In nearly all sectors of business, technology is increasingly driving companies to become faster, more efficient and a way of understanding their customers’ needs.  Digitally enabling their workforces is a challenge that we all face today.

The pressure is on to get faster, smarter and more efficient.

Amity Millhiser, a  Leadership Strategist, based in silicon valley says:-

“But amid all this bright digital change, business leaders risk forgetting about the importance of soft skills or emotional intelligence—communication, relationship building, writing, persuasion and the art of storytelling.”

“Digital skills are powerful, but without the human-to-human connective tissue that makes business and society function, we will actually lose out on many of the benefits of technology.”

“In professional services, we rely on advice, integrity, and judgment to drive business—and these attributes are human, not machine. We grow by being able to articulate the added value of products and services, and by bringing innovative digital solutions to the table. However, people and technology make the difference. Without articulate writers, eloquent speakers and creative thinkers to develop materials, cultivate relationships and differentiate ourselves in the market and with our people, advanced technology falls short. Moreover, what often truly connects with a customer is an ability to collaborate and demonstrate empathy. Our power comes from people’s ability to team, engage and articulate bold thinking, to understand challenges and to push past comfort zones. And once that happens, the thing that keeps a relationship going is trust—a personal connection based on”

_INSTRUCTIONS_
1 – List every soft skill that the passage on soft skills in a digital workplace names right after the words "soft skills or emotional intelligence".
2 – Using the passage on soft skills in a digital workplace, decide whether each statement below agrees with it. Answer yes or no for each and quote the words that settle it.
(a) Amity Millhiser works out of Silicon Valley.
(b) Millhiser calls advice, integrity and judgment machine attributes.
(c) The passage presents digitally enabling a workforce as a challenge everyone faces today.
3 – Write the next part of the passage on soft skills in a digital workplace, picking up from its final words.

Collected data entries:
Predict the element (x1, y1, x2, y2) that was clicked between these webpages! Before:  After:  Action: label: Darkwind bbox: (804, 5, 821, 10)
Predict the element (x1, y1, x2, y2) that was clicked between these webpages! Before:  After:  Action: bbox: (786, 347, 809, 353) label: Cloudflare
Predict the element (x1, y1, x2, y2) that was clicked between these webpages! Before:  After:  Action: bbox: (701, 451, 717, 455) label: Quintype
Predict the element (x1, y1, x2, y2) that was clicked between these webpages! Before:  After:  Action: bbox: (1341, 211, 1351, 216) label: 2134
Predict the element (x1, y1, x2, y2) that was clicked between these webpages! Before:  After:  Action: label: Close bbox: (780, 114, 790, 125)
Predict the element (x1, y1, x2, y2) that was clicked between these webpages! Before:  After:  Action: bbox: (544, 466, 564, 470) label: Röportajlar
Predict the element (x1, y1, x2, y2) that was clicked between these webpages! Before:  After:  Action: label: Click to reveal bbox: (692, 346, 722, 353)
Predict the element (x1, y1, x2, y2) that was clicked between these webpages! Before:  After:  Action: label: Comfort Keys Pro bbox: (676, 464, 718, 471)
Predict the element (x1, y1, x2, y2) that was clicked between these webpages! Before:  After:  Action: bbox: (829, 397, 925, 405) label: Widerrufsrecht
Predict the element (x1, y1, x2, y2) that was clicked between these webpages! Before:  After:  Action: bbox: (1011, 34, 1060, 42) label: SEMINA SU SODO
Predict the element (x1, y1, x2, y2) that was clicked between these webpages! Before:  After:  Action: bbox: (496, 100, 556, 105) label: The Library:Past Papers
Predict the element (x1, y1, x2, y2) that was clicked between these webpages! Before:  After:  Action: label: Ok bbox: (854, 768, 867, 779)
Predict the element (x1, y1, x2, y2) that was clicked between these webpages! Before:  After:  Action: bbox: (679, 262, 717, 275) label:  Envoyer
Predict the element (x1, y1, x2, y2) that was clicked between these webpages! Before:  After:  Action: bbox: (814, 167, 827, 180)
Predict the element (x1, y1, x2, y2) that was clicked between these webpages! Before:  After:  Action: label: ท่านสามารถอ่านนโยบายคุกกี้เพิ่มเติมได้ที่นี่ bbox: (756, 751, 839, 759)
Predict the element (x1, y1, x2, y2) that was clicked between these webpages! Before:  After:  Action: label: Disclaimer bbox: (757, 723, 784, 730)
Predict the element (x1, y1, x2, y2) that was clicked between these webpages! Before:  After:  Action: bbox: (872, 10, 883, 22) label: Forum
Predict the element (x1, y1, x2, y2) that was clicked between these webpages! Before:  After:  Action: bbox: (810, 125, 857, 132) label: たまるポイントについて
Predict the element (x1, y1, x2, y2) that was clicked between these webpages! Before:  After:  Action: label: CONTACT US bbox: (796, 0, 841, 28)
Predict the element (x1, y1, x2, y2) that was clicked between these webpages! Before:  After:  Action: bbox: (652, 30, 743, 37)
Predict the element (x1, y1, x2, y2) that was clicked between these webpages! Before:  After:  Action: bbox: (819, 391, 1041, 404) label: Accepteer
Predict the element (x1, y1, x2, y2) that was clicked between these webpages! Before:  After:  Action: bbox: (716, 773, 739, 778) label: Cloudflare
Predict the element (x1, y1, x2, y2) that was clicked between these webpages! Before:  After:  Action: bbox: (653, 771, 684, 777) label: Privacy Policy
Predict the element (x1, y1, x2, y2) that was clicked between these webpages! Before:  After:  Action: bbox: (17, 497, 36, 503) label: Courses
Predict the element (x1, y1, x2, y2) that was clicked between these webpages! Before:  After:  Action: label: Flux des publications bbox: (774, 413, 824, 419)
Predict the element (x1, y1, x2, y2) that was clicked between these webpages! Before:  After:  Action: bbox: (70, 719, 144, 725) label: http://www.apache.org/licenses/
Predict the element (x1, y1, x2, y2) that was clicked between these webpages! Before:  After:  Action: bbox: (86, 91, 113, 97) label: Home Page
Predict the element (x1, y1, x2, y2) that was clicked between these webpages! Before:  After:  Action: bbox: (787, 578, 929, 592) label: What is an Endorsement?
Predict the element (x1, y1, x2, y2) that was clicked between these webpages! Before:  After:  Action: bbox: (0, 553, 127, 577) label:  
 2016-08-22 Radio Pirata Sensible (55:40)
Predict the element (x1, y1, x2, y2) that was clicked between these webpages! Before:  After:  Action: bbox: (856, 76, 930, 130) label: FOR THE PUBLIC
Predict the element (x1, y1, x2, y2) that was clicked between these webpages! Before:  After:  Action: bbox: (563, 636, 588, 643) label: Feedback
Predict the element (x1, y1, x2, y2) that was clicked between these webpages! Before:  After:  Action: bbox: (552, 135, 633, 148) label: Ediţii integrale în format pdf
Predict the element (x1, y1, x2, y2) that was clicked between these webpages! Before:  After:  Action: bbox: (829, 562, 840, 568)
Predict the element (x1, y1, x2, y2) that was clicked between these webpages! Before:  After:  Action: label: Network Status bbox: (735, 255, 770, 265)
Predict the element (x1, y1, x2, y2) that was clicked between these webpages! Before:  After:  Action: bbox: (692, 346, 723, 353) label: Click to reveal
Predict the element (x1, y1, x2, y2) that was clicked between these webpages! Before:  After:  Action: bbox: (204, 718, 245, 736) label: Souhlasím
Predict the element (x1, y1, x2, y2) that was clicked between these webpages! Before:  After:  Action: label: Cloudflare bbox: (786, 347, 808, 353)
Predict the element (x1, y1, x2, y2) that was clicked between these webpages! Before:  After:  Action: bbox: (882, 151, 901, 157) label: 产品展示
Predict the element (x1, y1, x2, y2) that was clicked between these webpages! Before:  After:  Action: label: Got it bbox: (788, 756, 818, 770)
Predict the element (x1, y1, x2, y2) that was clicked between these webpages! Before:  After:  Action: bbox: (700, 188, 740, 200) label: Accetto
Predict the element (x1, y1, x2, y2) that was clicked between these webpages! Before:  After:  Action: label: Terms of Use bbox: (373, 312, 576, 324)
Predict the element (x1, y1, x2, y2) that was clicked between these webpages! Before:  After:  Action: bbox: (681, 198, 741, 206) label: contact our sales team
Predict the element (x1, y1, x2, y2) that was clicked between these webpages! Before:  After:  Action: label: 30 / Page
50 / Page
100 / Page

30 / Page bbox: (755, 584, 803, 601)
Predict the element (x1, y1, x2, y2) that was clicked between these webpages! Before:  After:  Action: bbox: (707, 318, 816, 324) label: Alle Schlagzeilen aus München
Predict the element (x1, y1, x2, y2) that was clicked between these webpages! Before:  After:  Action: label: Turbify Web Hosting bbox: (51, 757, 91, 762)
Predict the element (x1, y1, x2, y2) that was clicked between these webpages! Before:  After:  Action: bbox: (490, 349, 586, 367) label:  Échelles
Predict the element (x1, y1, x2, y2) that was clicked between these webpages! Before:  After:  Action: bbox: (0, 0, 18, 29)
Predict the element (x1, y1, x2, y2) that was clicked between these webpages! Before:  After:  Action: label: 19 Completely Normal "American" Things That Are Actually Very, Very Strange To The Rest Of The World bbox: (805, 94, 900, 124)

_SOLVED TASKS_
1 – communication, relationship building, writing, persuasion, the art of storytelling

2 –
(a) Yes: "a  Leadership Strategist, based in silicon valley"
(b) No: "these attributes are human, not machine"
(c) Yes: "Digitally enabling their workforces is a challenge that we all face today."

3 –
“There are no limits when people power technology—we break barriers and unleash true transformation. But we also need resourceful, gritty people who can grapple with problems that are more complex and nuanced than that can be solved with formulaic, push-button solutions. While digital competencies like coding are essential to the workforce of the future, we must balance them with those who can think holistically about problems, find innovative solutions that reflect experience and that have a voice to articulate and gain consensus.”

“Change is not easy. And major corporate change requires well thought out and coordinated communication to employees to be successful. In uncertain times, people want to hear from other people about how these changes will impact them. Put another way, although machines may pass the Turing test, we must rely on our leaders to deliver important news to their people with empathy and care.”